▶ [Set problem]
Can you render the lines from the one containing "You are a GUI" to the one containing "[x=202, y=305]", both included, as a Markdown table with columns Row and Content? Give each line its own numbered row, skip blank lines, and leave the pictures out.

── Supplied entries

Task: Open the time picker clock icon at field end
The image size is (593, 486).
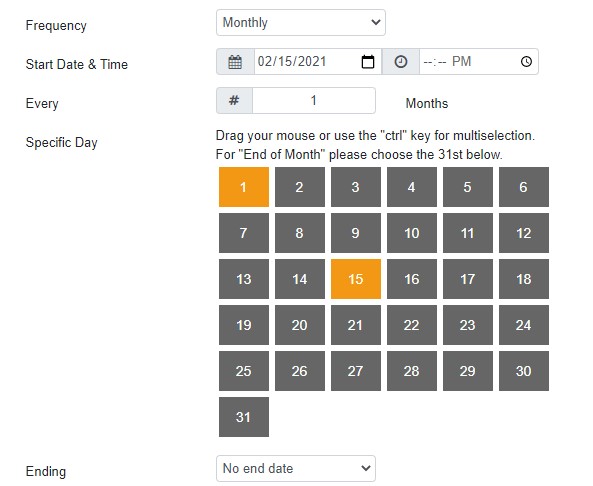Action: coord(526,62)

────
── Supplied entries

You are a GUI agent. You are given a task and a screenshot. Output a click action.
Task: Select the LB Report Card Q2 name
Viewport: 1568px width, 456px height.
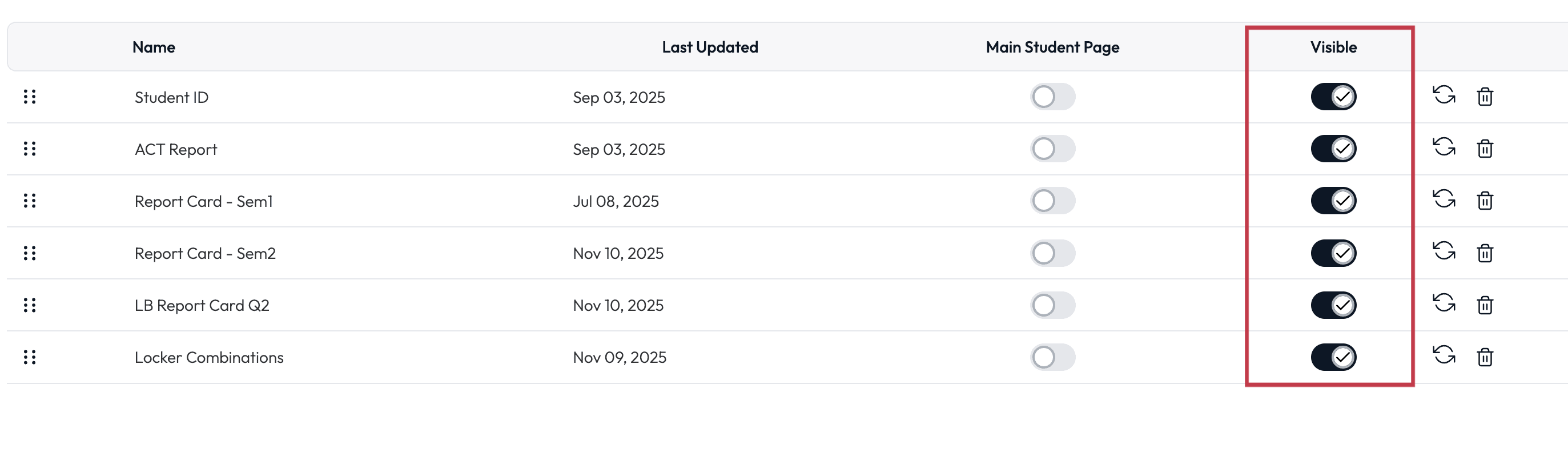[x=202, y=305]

────

▶ [Answer in full]
| Row | Content |
|---|---|
| 1 | You are a GUI agent. You are given a task and a screenshot. Output a click action. |
| 2 | Task: Select the LB Report Card Q2 name |
| 3 | Viewport: 1568px width, 456px height. |
| 4 | [x=202, y=305] |